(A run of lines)

□ □ □

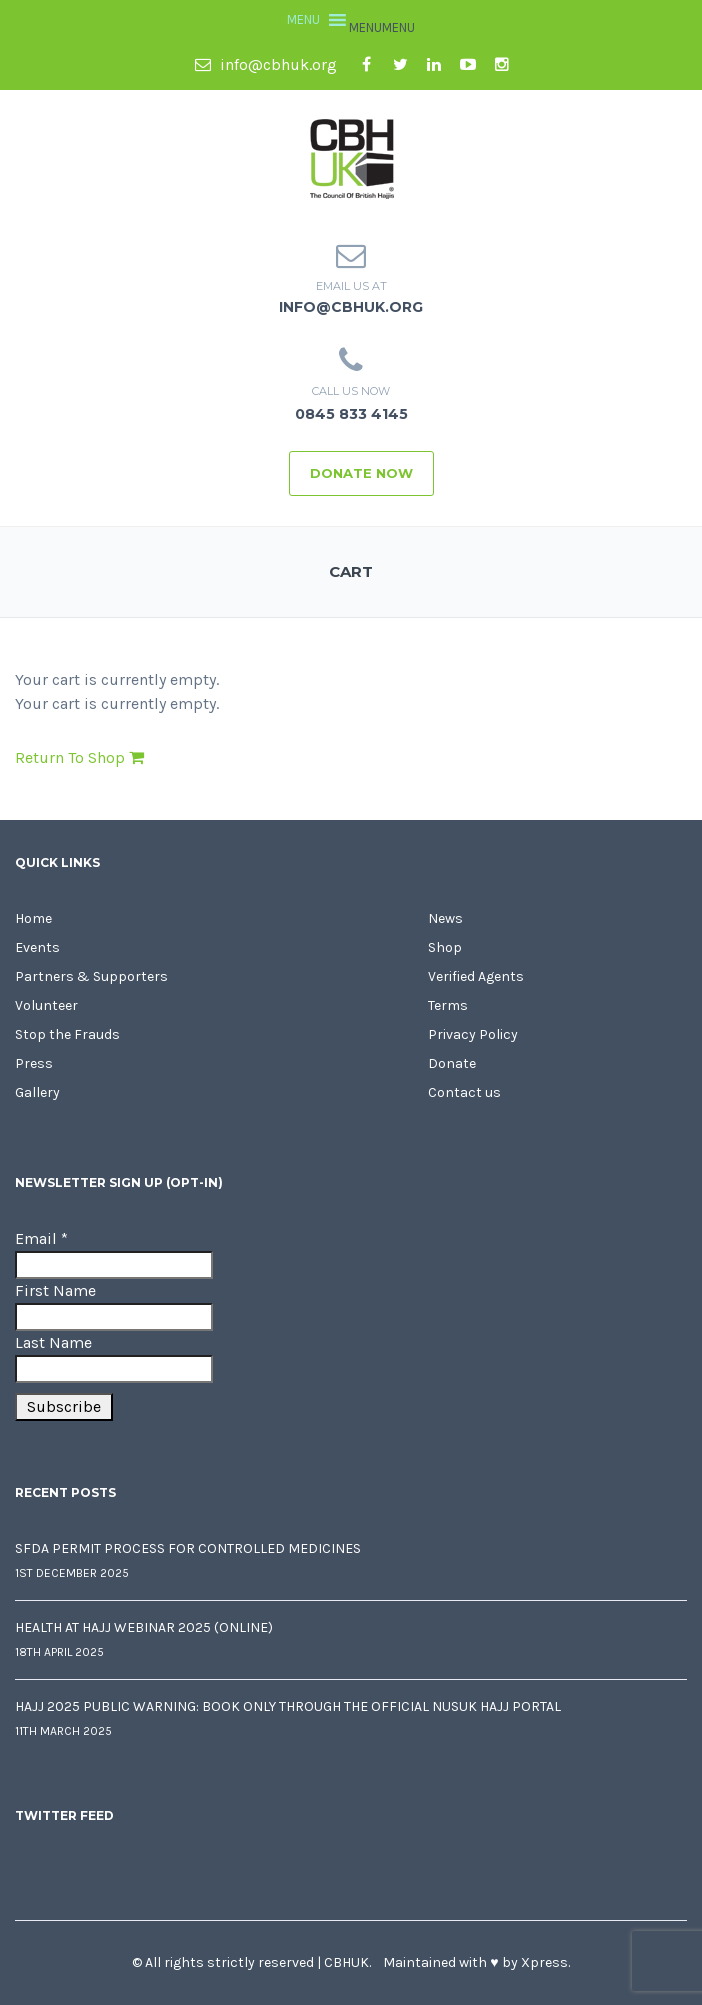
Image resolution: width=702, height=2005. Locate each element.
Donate (452, 1063)
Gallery (37, 1092)
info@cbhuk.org (266, 64)
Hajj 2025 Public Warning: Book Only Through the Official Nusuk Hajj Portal (288, 1706)
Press (34, 1063)
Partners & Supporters (91, 976)
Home (33, 918)
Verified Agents (476, 976)
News (445, 918)
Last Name (53, 1342)
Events (37, 947)
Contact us (464, 1092)
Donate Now (361, 473)
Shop (445, 947)
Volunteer (46, 1005)
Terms (448, 1005)
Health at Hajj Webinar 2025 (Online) (144, 1627)
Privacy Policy (473, 1034)
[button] (382, 27)
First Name (55, 1290)
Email (41, 1238)
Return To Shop (79, 757)
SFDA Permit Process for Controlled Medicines (188, 1548)
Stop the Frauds (67, 1034)
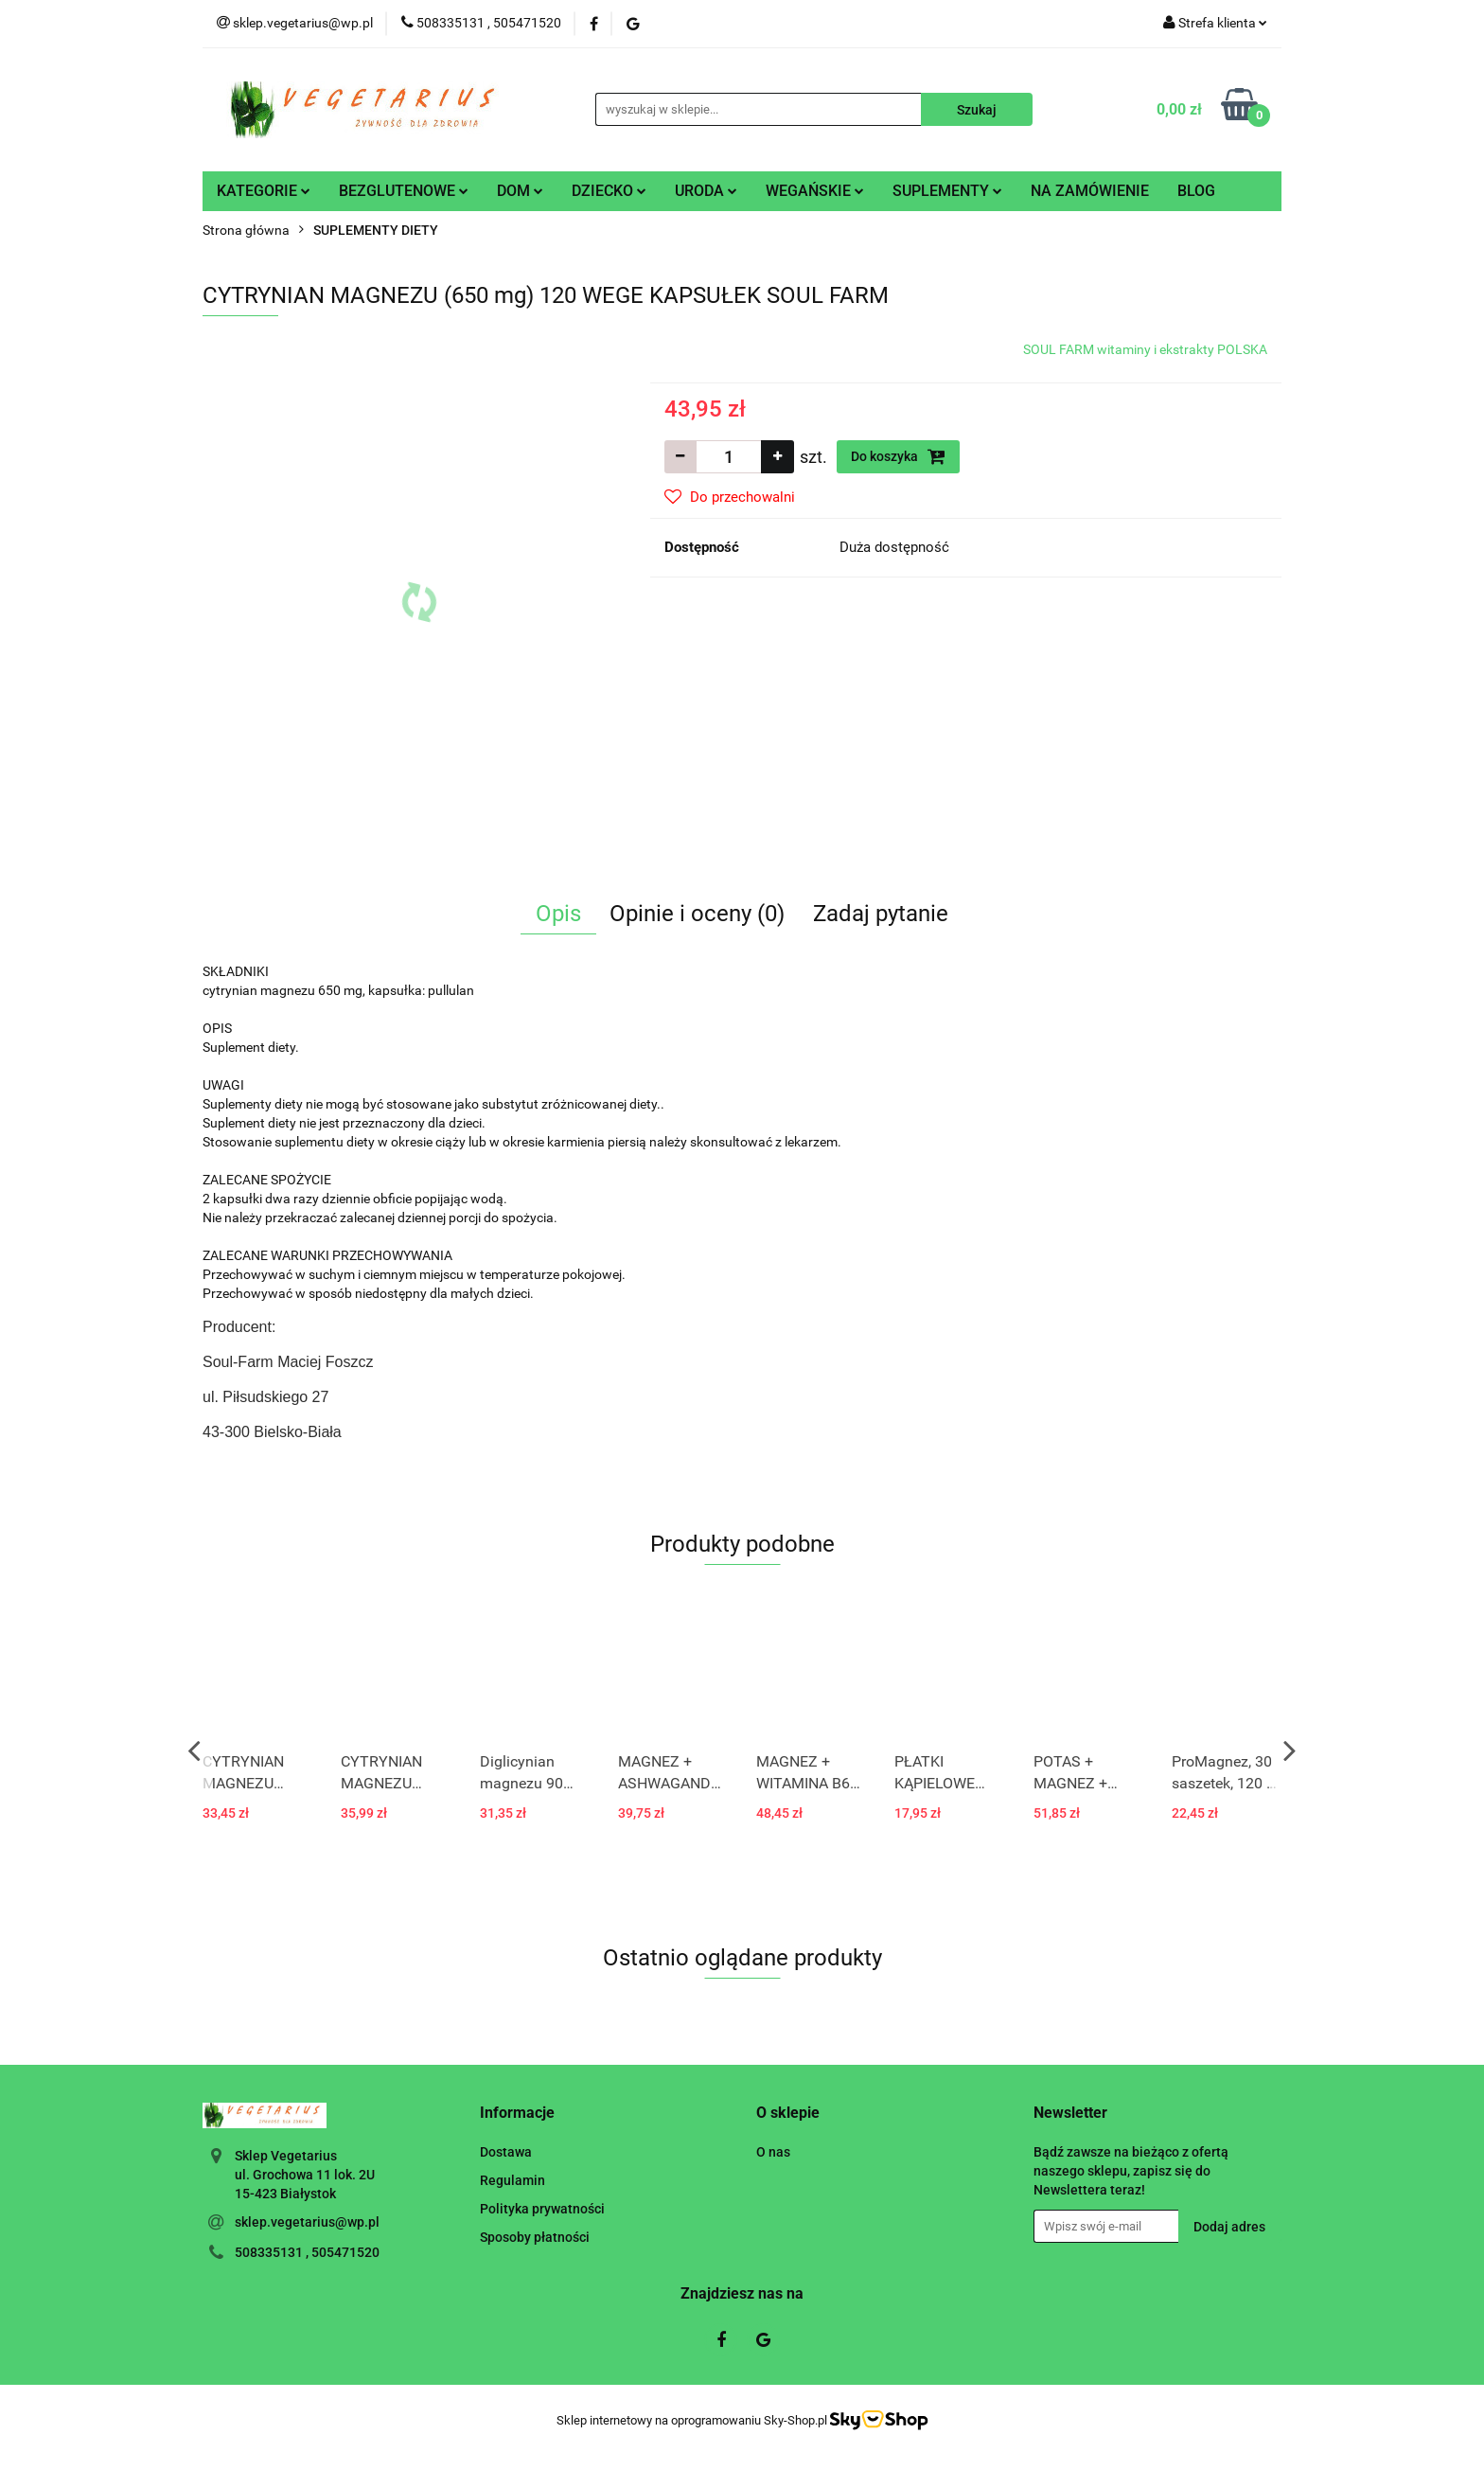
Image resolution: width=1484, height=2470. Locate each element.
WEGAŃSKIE (815, 191)
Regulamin (512, 2180)
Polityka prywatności (542, 2208)
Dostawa (506, 2151)
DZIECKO (609, 191)
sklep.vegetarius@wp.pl (307, 2222)
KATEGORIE (263, 191)
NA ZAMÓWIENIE (1090, 191)
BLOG (1196, 191)
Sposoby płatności (535, 2237)
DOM (520, 191)
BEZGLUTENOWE (403, 191)
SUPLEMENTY (947, 191)
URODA (706, 191)
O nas (773, 2151)
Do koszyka (898, 456)
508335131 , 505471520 (307, 2252)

□ □ □

Exercise description - Rewrite the lines from the one with "Health at Hajj" to the one with "Polityka prywatności (542, 2208)", both included, multiplying every coordinate in the answers by 2.6 and rounding to whole numbers with halves going up. Keep the other text unchanged and leave out the pictures.

Full solution -
Health at Hajj Webinar 2025 (Online) (374, 4230)
Privacy Policy (1230, 2688)
[button] (993, 70)
First Name (143, 3354)
Email (107, 3219)
Return To Shop (205, 1968)
SFDA Permit Process for Controlled Medicines (489, 4025)
Stop the Frauds (174, 2688)
Image resolution: width=1484, height=2470. Locate each element.
WEGAŃSKIE (2119, 497)
Regulamin (1331, 5668)
Polityka prywatności (1409, 5741)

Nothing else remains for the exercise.